- [WHAT YOU NEED TO DO] All lines in the listing below from the one containing "The height and width of the screenshot is (438, 445)." through the last should be written out exactly, and only those.

Start of EXTRACTED INFORMATION

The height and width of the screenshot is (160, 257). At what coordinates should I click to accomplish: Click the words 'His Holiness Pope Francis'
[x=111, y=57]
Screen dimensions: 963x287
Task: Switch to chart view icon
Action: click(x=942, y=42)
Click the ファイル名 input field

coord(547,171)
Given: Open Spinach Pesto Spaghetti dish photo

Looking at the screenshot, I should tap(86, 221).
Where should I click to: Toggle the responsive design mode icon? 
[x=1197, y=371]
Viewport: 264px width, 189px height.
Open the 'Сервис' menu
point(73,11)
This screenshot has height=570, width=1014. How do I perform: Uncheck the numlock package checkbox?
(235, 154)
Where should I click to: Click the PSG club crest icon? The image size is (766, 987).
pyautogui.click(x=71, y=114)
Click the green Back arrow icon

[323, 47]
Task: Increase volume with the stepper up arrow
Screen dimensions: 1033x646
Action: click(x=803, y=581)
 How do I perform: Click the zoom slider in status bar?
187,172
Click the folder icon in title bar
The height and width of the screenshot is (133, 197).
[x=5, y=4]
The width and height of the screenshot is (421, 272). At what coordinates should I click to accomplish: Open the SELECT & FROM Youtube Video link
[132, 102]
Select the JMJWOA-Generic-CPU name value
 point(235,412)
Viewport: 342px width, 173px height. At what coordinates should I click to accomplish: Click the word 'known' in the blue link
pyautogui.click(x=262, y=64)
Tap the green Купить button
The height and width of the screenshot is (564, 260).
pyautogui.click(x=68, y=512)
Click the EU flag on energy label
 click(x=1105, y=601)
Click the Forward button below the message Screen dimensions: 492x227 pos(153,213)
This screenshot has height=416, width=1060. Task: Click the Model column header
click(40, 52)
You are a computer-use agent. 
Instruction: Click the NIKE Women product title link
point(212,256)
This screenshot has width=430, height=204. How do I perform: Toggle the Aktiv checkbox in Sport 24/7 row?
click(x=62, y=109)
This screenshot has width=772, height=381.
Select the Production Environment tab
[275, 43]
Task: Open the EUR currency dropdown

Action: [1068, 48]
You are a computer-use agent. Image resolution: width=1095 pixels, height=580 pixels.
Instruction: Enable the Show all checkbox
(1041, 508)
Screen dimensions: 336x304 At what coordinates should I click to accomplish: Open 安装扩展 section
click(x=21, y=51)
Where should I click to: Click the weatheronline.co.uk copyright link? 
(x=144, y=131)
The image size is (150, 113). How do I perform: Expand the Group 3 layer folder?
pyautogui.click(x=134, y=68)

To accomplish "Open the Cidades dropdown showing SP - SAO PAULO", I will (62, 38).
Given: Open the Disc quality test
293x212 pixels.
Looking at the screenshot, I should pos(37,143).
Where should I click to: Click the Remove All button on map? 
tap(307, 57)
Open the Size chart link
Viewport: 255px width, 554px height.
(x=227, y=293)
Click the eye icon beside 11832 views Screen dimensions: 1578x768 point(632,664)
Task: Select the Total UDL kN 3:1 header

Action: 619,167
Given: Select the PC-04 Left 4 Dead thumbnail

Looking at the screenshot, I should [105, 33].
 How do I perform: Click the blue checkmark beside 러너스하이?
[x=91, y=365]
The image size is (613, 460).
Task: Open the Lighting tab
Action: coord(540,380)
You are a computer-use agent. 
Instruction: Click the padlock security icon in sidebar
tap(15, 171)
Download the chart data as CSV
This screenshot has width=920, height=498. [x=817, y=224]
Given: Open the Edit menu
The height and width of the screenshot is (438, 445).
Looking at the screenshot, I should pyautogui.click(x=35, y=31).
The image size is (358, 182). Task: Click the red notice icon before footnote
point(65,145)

End of EXTRACTED INFORMATION

- [EXERCISE ANSWER]
The height and width of the screenshot is (438, 445).
Looking at the screenshot, I should pyautogui.click(x=35, y=31).
The image size is (358, 182). Task: Click the red notice icon before footnote
point(65,145)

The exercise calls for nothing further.